Monoclonal protein polymerisation is the cause of IgM multiple isotype-matched monoclonal proteins

Letter to the Editor,

The recently published study by Valentine and Dawney ¹ contained interesting insights about multiple isotype-matched monoclonal proteins (MIMMP) and the effect of treatment with a reducing agent. Their findings suggested that, in most cases, reducing agent treatment caused IgA but not IgG MIMMP to resolve into a single band. IgA contains an additional polypeptide chain compared to IgG: the J chain. This allows disulphide bond mediated binding between the heavy chains to form the natural IgA dimers, and in some cases larger polymers. ² The hypothesis is that formation of polymers by some IgA monoclonal proteins gives rise to additional bands seen on electrophoresis. Treatment of the sample with reducing agent breaks the disulphide bonds linking the heavy chains, releasing IgA monomers. This provides the rationale for why IgA MIMMP often resolve to a single band. Given that IgM also contains the J chain and naturally forms pentamers, it is reasonable to suggest that IgM MIMMP might be due to polymerisation in the same way as for IgA. We decided to verify this in our centre.

Samples containing either IgA or IgM MIMMP were prospectively identified from routine requests for serum electrophoresis. A Sebia Capillarys 2 capillary electrophoresis instrument (Sebia, France) was used. The selected samples were re-analysed, pre- and post-treatment with a reducing agent: 4 μL of 0.5 mol/L dithiothreitol (DTT, in Sebia IF/IT diluent) was added to 240 μL serum, mixed and incubated at room temperature for 10 min before analysis. Monoclonal protein identification and quantitation pre- and post-treatment was compared.

15/16 IgA and 12/12 IgM MIMMP resolved into a single monoclonal protein band after DTT treatment. Monoclonal protein quantitation was statistically significantly lower post-DTT compared to pre-DTT: p = 0.015 for IgA and p = 0.002 for IgM MIMMP. The median (range) difference in quantitation was ─0.6 g/L (─5.2 to +0.7) for IgA and ─1.6 g/L (─4.4 to ─0.1) for IgM MIMMP.

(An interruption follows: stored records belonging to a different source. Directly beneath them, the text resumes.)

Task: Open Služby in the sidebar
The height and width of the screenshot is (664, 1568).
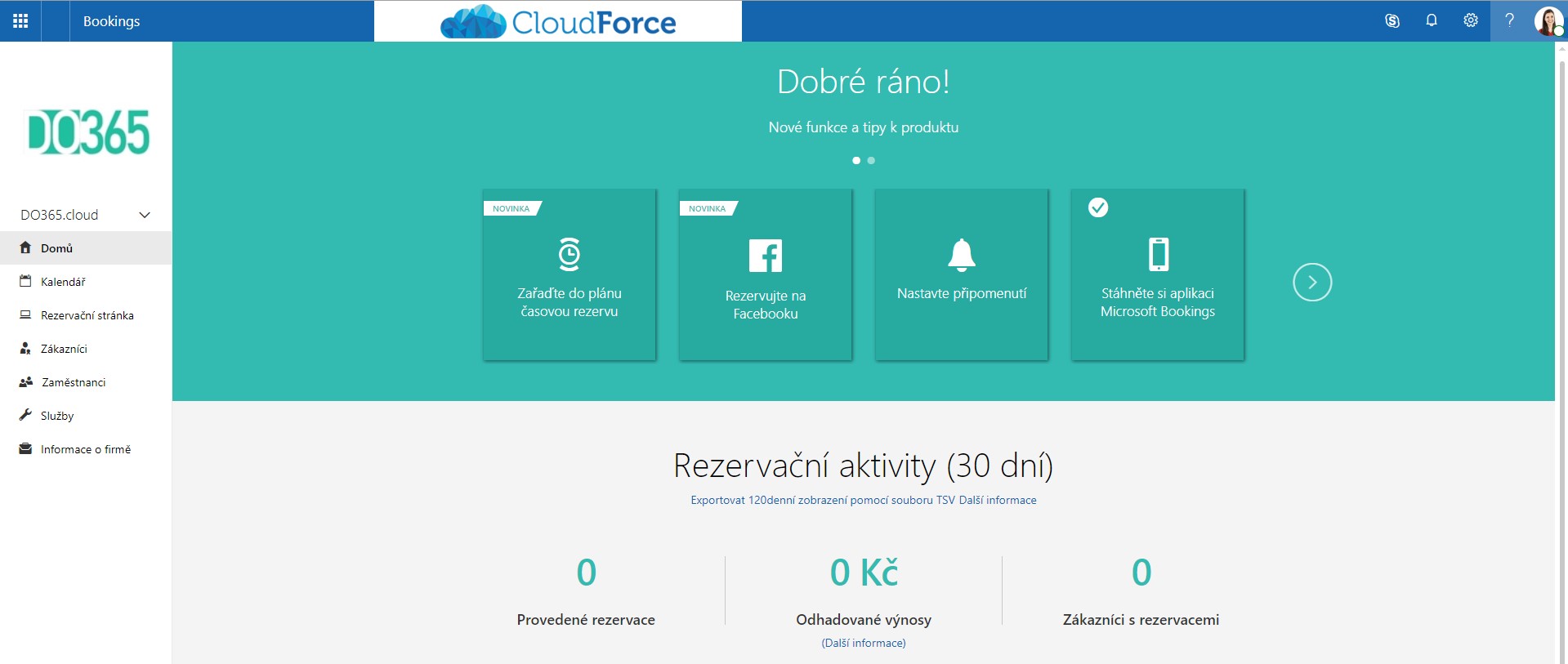Action: pyautogui.click(x=57, y=416)
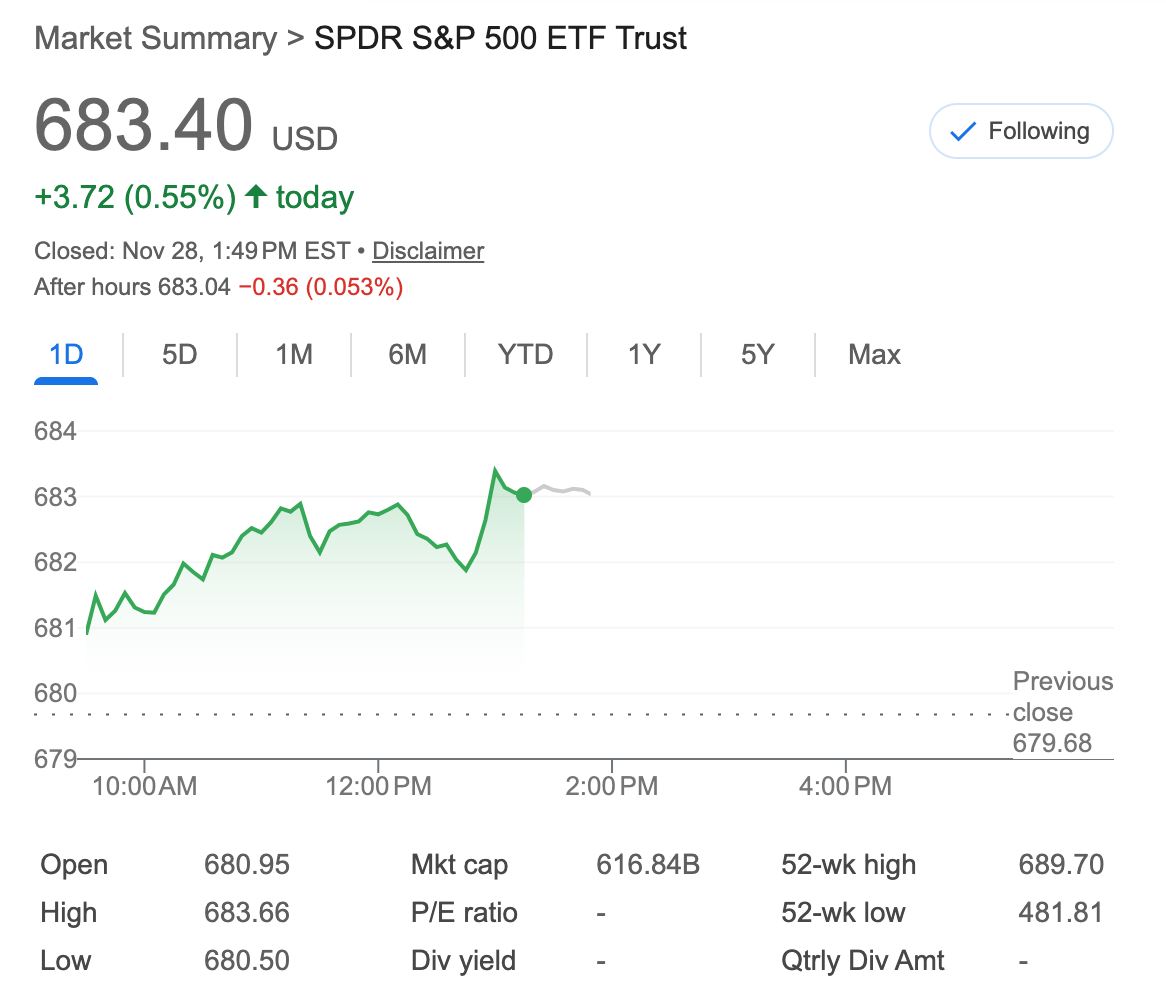Viewport: 1166px width, 1000px height.
Task: Show the Max history chart
Action: [874, 355]
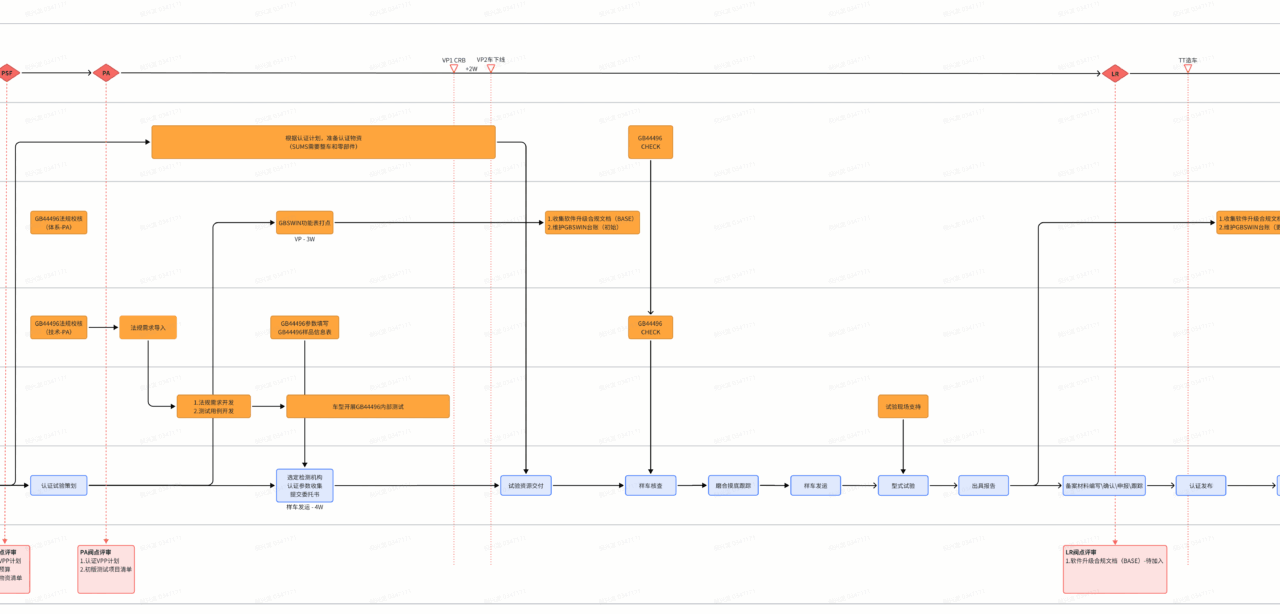This screenshot has width=1280, height=614.
Task: Click the 出具报告 blue node
Action: 983,485

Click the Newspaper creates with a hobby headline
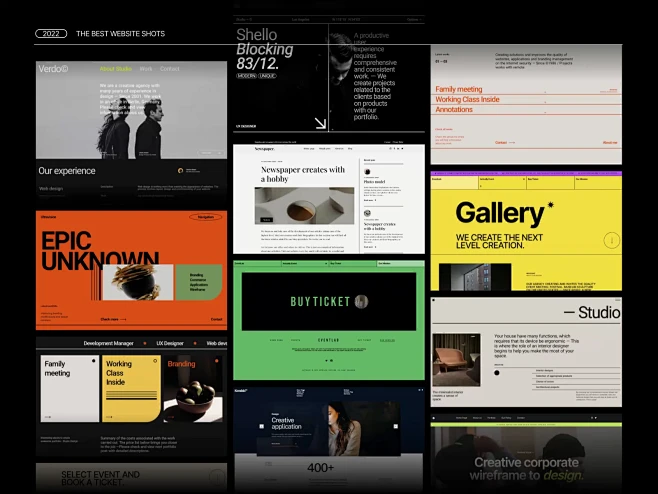[303, 175]
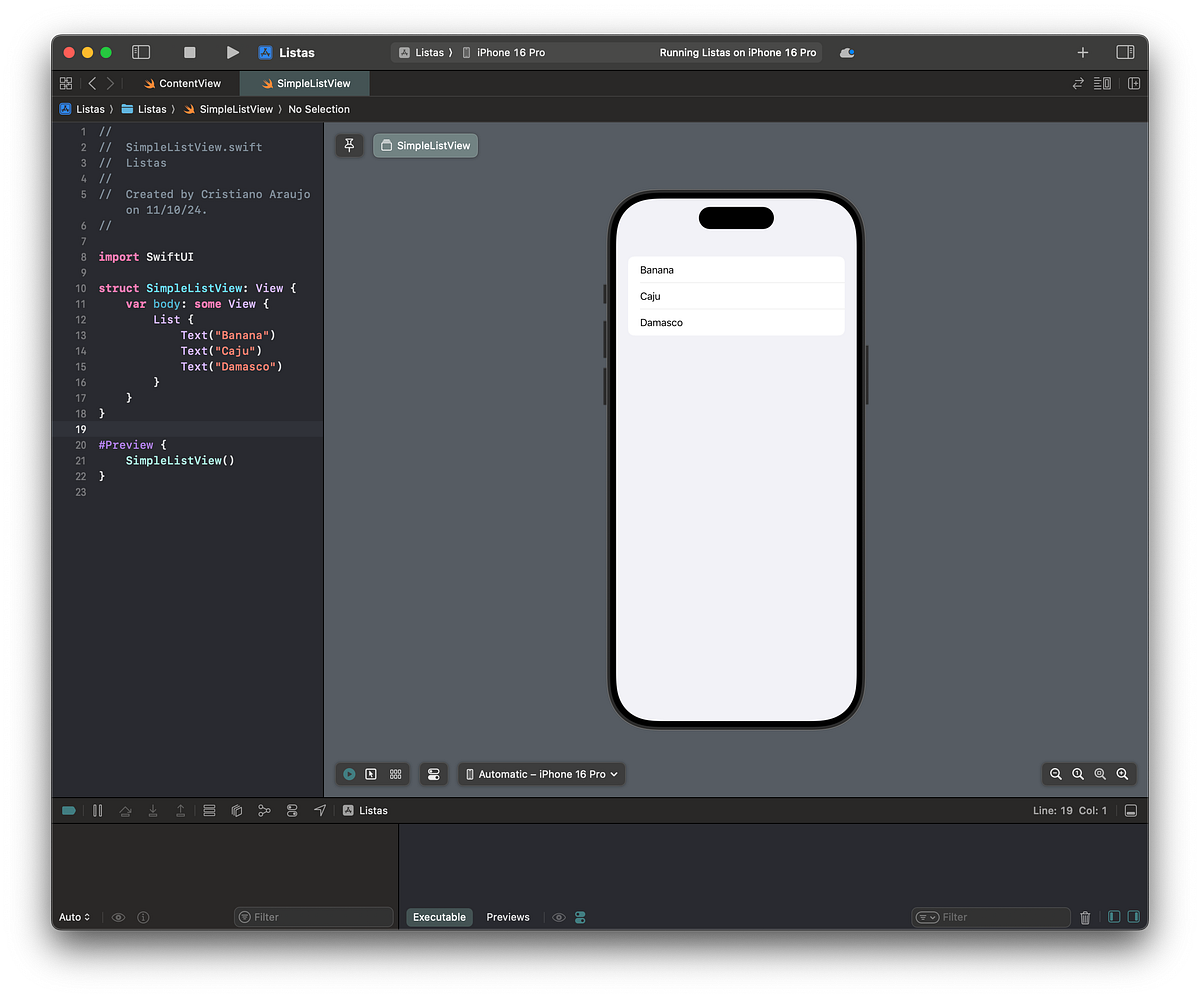Screen dimensions: 1200x998
Task: Toggle console output visibility next to Previews
Action: coord(559,916)
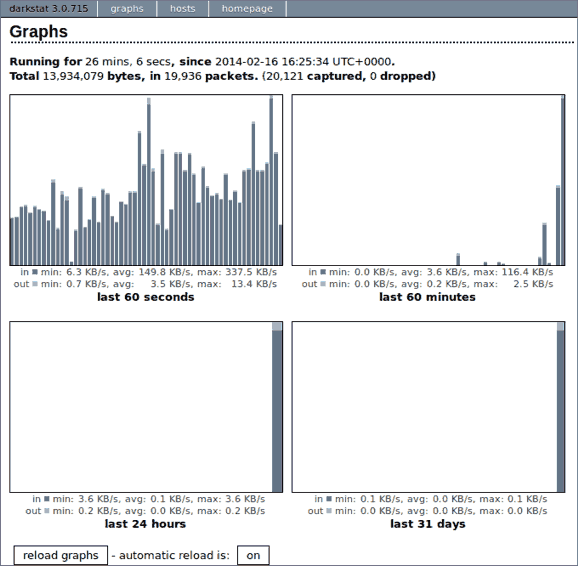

These data confirm the findings of Valentine and Dawney for IgA MIMMP. In addition, we demonstrate that the majority of apparent IgM MIMMP are due to polymerisation of a single IgM monoclone. This finding is worth noting, but only of practical interest if DTT treatment causes a clinically significant difference in monoclonal protein quantitation. The International Myeloma Working Group response criteria define a 25% decrease in quantitation as minimal response and 25% increase as progressive disease. ³ Similarly the UK Myeloma Forum MGUS guidelines define 25% increase in quantitation (and absolute difference ≥5 g/L) as significant, warranting re-referral. ⁴ We observed a difference in quantitation ≥25% in only 3/28 samples (2 IgM, 1 IgA), though the absolute difference was non-significant in each case (2, 2, 3 g/L). There was no distinguishing feature of these three samples. Given the generally small difference in quantitation, and noting the importance of consistent monoclonal protein quantitation over time, routine DTT treatment of all MIMMP is not indicated. In our centre, we DTT treat new IgA or IgM MIMMP, but only report post-treatment quantitation if the difference is significant. Subsequent samples from the same patient are treated the same, ensuring consistency of quantitation.